WHAT NEEDS TO BE DONE: Render the data below as a JSON list of strings, one string per line and blank lines omitted, starting at the line that contains "400x383 pixels." and ending at the last line of the data.
[START OF DATA LISTING]
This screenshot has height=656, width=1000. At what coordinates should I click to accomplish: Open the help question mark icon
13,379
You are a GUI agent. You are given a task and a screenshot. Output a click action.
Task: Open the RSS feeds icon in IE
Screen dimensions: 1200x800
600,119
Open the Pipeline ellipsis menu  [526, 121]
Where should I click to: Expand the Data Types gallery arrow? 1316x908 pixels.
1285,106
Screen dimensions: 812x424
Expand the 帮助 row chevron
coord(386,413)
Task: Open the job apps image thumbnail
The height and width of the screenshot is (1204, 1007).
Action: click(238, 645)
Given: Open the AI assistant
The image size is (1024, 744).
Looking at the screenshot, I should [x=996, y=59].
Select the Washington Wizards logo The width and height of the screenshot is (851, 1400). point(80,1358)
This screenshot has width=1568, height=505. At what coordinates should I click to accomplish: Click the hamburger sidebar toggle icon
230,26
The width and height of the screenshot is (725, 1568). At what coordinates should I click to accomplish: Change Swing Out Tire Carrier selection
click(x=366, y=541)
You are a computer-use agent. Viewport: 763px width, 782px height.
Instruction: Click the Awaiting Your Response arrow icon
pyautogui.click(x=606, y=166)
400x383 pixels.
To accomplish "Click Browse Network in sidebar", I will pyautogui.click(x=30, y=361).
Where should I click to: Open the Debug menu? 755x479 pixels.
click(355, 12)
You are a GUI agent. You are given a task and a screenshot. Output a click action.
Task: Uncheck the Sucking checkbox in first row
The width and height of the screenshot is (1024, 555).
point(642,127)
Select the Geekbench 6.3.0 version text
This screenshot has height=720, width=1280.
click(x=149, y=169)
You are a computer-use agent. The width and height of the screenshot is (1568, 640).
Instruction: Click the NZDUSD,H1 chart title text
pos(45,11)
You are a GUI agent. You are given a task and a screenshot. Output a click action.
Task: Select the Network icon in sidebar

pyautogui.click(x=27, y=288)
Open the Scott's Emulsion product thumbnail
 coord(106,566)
[END OF DATA LISTING]
THE SOLUTION:
[
  "400x383 pixels.",
  "To accomplish \"Click Browse Network in sidebar\", I will pyautogui.click(x=30, y=361).",
  "Where should I click to: Open the Debug menu? 755x479 pixels.",
  "click(355, 12)",
  "You are a GUI agent. You are given a task and a screenshot. Output a click action.",
  "Task: Uncheck the Sucking checkbox in first row",
  "The width and height of the screenshot is (1024, 555).",
  "point(642,127)",
  "Select the Geekbench 6.3.0 version text",
  "This screenshot has height=720, width=1280.",
  "click(x=149, y=169)",
  "You are a computer-use agent. The width and height of the screenshot is (1568, 640).",
  "Instruction: Click the NZDUSD,H1 chart title text",
  "pos(45,11)",
  "You are a GUI agent. You are given a task and a screenshot. Output a click action.",
  "Task: Select the Network icon in sidebar",
  "pyautogui.click(x=27, y=288)",
  "Open the Scott's Emulsion product thumbnail",
  " coord(106,566)"
]